- Chronic upregulation of P-selectin on blood cells and the endothelium leads to abnormal red blood cell (RBC) adhesion to endothelial cells, significantly contributing to vaso-occlusive crises (VOCs), which are a major cause of morbidity and mortality in patients with sickle cell disease (SCD). Crizanlizumab (a.k.a. SEG101) is a humanized anti-P-selectin monoclonal antibody and has recently been approved by the Food and Drug Administration to reduce the frequency of VOCs in SCD patients.

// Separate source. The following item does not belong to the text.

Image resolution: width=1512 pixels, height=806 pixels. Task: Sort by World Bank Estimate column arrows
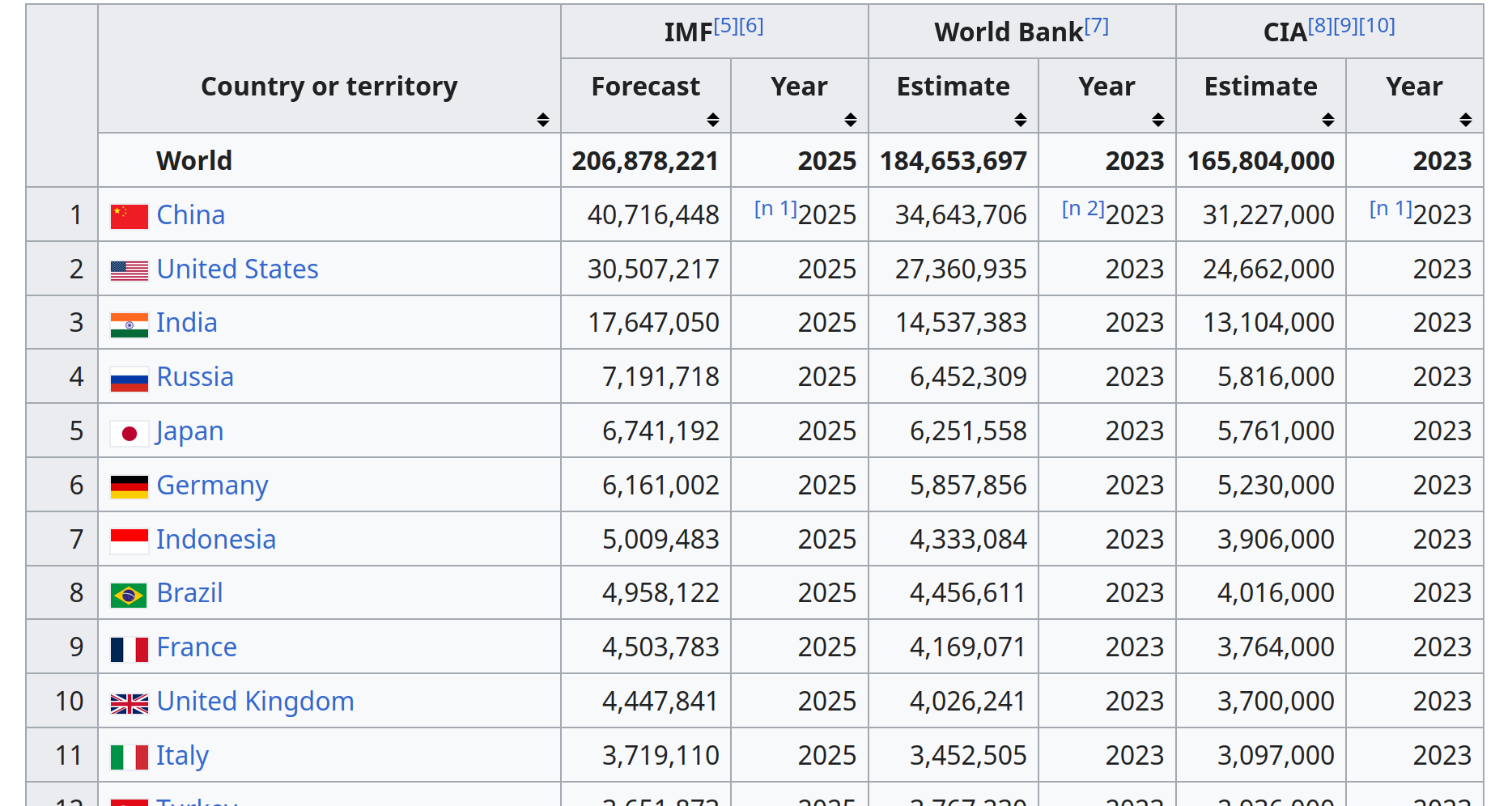click(x=1020, y=120)

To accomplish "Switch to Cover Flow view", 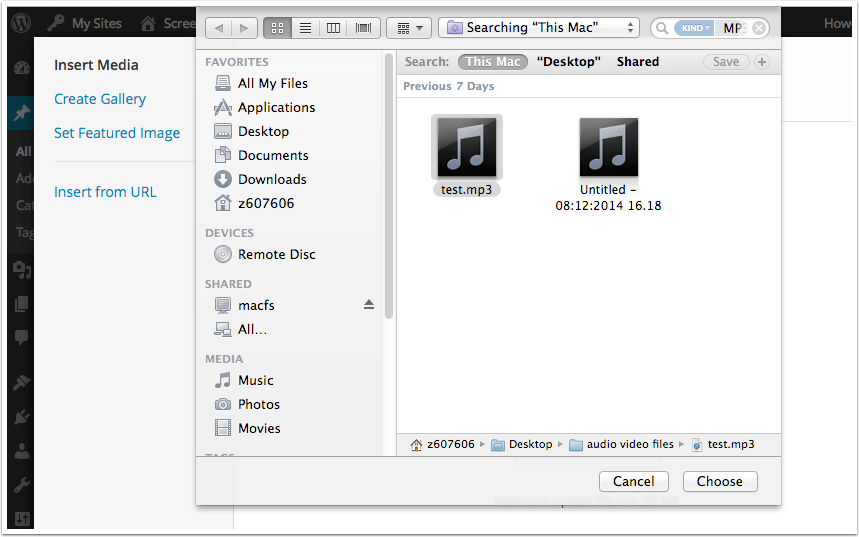I will [362, 28].
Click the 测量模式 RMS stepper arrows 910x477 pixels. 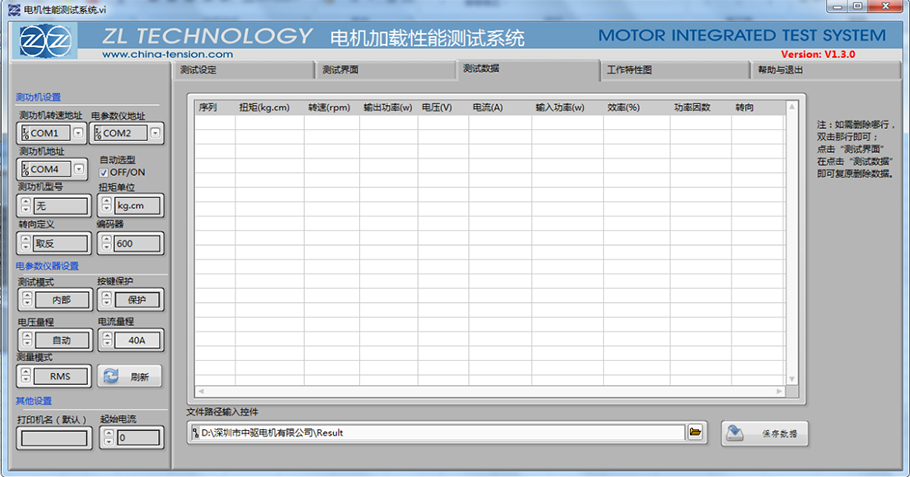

- There is currently no existing feasible clinical in vitro model for monitoring the patient-specific effects of Crizanlizumab on cellular adhesion, which we would argue is largely due to the lack of a universally accepted, standardized physiologic flow-based adhesion assay with which to measure blood cell adhesion to human endothelial cells. Utilizing such an in vitro assay would greatly help visualize cellular adhesion before and after therapeutic interventions and may reveal patient-specific responses to combination therapies.
- To this end, we have developed a standardized endothelialized microfluidic platform: Endothelium-on-a-chip, for in vitro assessment of the effect of Crizanlizumab on patient-specific RBC adhesion to heme-activated human endothelial cells. We have previously shown that RBC adhesion to heme activated endothelial cells may correlate with a more severe disease phenotype.